Sem esse redesenho, o risco de evasão é alto, especialmente no formato a distância (EAD). Grande responsável pela ampliação das matrículas nos últimos anos, a educação a distância mostra-se mais atrativa e acessível exatamente para esses brasileiros. Contudo, é amplamente sabido que os alunos da EAD têm permanência média menor do que os de cursos presenciais, mesmo considerando apoio financeiro ou participação em atividades complementares. No geral, a evasão na educação a distância é três vezes maior que no ensino presencial.

Além disso, não se pode esquecer das mudanças no cenário regulatório. Com o Decreto 12.456/2025, o ensino a distância passou a ter regras mais rígidas: de estrutura física, qualidade de corpo docente, mediação pedagógica, entre outras. Essa regulamentação, embora necessária e positiva para elevar a qualidade do formato, pode trazer desafios adicionais para a oferta de EAD a públicos adultos e já inseridos no mercado, como a elevação dos preços das mensalidades e a diminuição da oferta.

Dessa forma, é essencial que as instituições não apenas ofereçam cursos, mas também planejem um atendimento diferenciado para quem decide voltar a estudar depois de anos: com metodologias adequadas, tutoria personalizada, apoio tecnológico, modulação de ritmo e atenção às particularidades desse público.

É preciso massificar a individualização, ou seja, aplicar estratégias em larga escala para atender às necessidades e preferências únicas de muitos indivíduos simultaneamente. Trocando em miúdos, é tornar disponível para massas um tratamento individualizado. Se no passado isso era utopia, com as tecnologias atuais, especialmente a inteligência artificial, essa tarefa passou a ser factível e urgente para que os negócios educacionais não percam competitividade e interesse em suas ofertas.

Sabemos que o futuro da educação superior passa por modelos mais flexíveis, mais inclusivos e desenhados para uma sociedade em transformação. Pessoas que voltam a estudar trazem experiência de vida, maturidade, clareza de objetivos e, muitas vezes, urgência de resultado. Essas características podem enriquecer o ambiente acadêmico e profissional, aumentar a empregabilidade, fomentar inovação, e contribuir para a mobilidade social.

Além disso, atender a esse perfil não é apenas uma estratégia de mercado: é uma missão social. Em um país com históricos de desigualdades regionais, raciais e econômicas, abrir as portas da educação superior, de forma acolhedora e adaptada, é um passo concreto na direção de desenvolvimento humano, equidade e justiça social.

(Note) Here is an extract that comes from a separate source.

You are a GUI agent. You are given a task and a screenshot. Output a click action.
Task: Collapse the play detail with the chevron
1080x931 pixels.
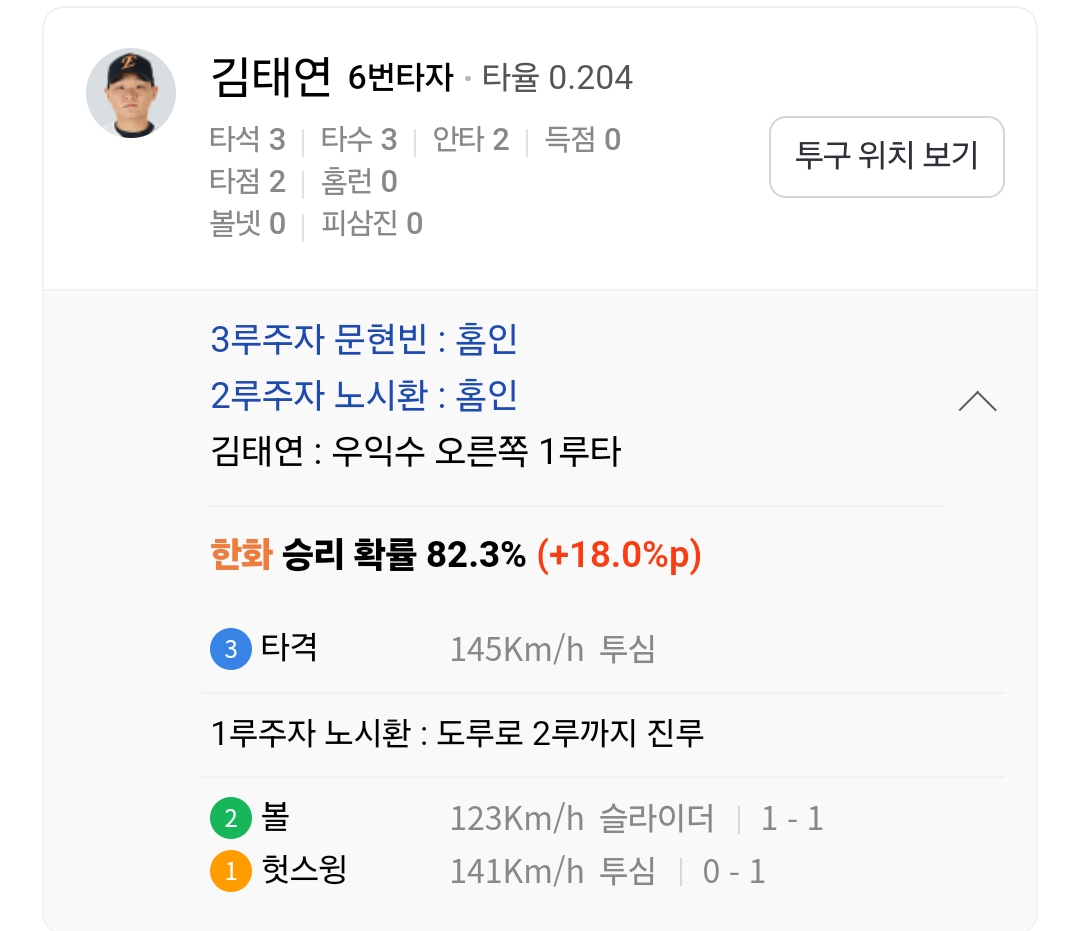977,402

Se bem desenhada, uma IES que aposta nesse público adulto e diferenciado não apenas amplia seu potencial de matrículas, mas se torna protagonista no esforço nacional de ampliar o capital humano, de democratizar o acesso e de tornar o ensino superior um instrumento real de mobilidade e inovação.

Em suma: as instituições de educação superior precisam expandir sua visão. O Brasil de hoje não é feito apenas por jovens saindo do ensino médio: é composto por adultos com experiências, por trabalhadores que desejam recomeçar, por cidadãos que buscam reinvenção. Preparar-se para acolher esse público é um passo estratégico e ético que as IES bem-sucedidas de amanhã certamente darão.